I was struggling to find a place to put these things.
I'm not complaining, only feeling the desire to write about stuff in a format I am comfortable with (ie. online).
Hence
I've started a Money Management course part-time, one evening a week for two hours.
I still have no money, but I'm working on it by slowly increasing my hours at home.
I've been neglecting my second job due to lack of funds to even get there (no petrol or money for a bus).
I owe the mechanic $112 for giving my car a repair on the exhaust and a warrant of fitness.
I only have use of my car because my dad forked out $150 he didn't really have spare to pay for my vehicle re-licence.
We're eating food my mum donated to us.
Until we get the government benefit tomorrow I don't know if we'll have food money. Gotta feed the cats first.
When I do have petrol, I'll go to my parents' to pick up my mum's van so we can give our rats to a friend to look after.
We can't even buy more litter for the rats to change them before giving them to someone else because we can't deal with the problem.
One of my rats (my most darling baby, Hannah) needs to go to the vet to have a tumour looked at and maybe removed.

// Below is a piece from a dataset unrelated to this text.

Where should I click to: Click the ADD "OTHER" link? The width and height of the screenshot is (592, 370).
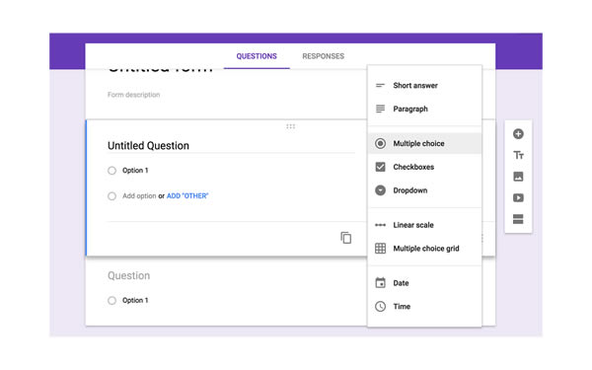coord(187,196)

We don't even have the funds to take our boy rat, Roy, to the vet to be put to sleep. He's so tired of life and it's obvious.
Even though I can't keep up with the two jobs I have, I've put myself out there for possible managerial duties at the job I am doing okay at.

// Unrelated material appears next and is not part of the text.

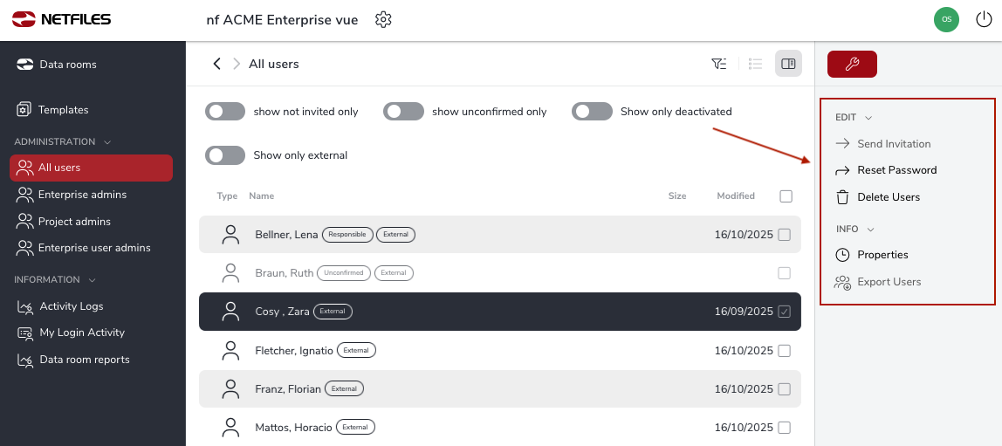The width and height of the screenshot is (1002, 446).
Task: Open the Data rooms link
Action: tap(67, 65)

But my 3 week depression lapse means that I've cost that business quite a bit in late fees with the government...
I also asked if I could use their name to do personal advertising for housesitting work, no input required from them and the owner is fine with that.

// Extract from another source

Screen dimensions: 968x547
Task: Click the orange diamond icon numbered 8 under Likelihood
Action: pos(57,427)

So I'm definitely feeling somewhat win and pure fail all at the same time.
I'm doing free counselling on Fridays and working on learning how to breathe properly and techniques for relaxing.
I'm talking about the effects of the earthquakes on my psyche for the first time since they happened over two years ago.
I'm surprised how much crap has happened in my life in the last three years and I'm starting to think maybe I'm stronger than I give myself credit for.
So in the immediate future, I need to do more work for the at-home job and make sure I process the payroll today.
Then tomorrow, when the pay comes in, I can budget what we have to spend on petrol, rat food, and cat food.
Then make sure the money is in the right accounts for the immediate bills.
Then I can check if there's money left over for food for us, monthly renewals on our mobile phones.
And make sure I at least show up to my other, neglected job.
Because I really need to catch up on the mess that's there before I even consider handing it over to someone else.
Hopefully I'll be able to change my situation in the next couple of weeks so I can celebrate my 30th birthday.
At least I can use the free meal I got for applying for work at a restaurant, even though I got turned down (probably a good thing).
Oh yeah, and maybe there might be $30 left over to fill up the gas bottle so we're not always using the little electric heater which is inflating our electricity bill.
So much for savings! It's embarrassing telling people that I can't even spare $1.00 for a cause or something cheap.
And I feel like I'm trying hard and getting nowhere, I dunno. I guess I'm just not trying hard enough.
So, that was supposed to be a relief to get out but it's turned out kind of depressive. It really doesn't reflect my attitude to life, I promise.
In fact, I had a vivid dream the other night (probably the gluten I ate) about having a lot of fun doing something I wasn't supposed to when I was supposed to be doing something else, and when I got back from that my doctor was questioning if I valued my life so little, and in my dream I got highly outraged she would even suggest such a thing. "Just because I'm depressed doesn't automatically mean I want to end my life!" And that's true, I get annoyed when I talk about depressive things and people take it as an indication that I think my life sucks. Yeah, there are things about my life that aren't so great and I wish I was in a better position sometimes, but I do take personal responsibility for where I am and I know there are plenty of worse positions to be in, like I could be homeless in Christchurch in winter, and/or have NO clothes and NO food, or I could be in a forced marriage or forced labour situation. Life can be rough a lot of the time but I still find small ways to enjoy myself, I'm still positive that I won't be in this situation forever, and I still count my blessings every day.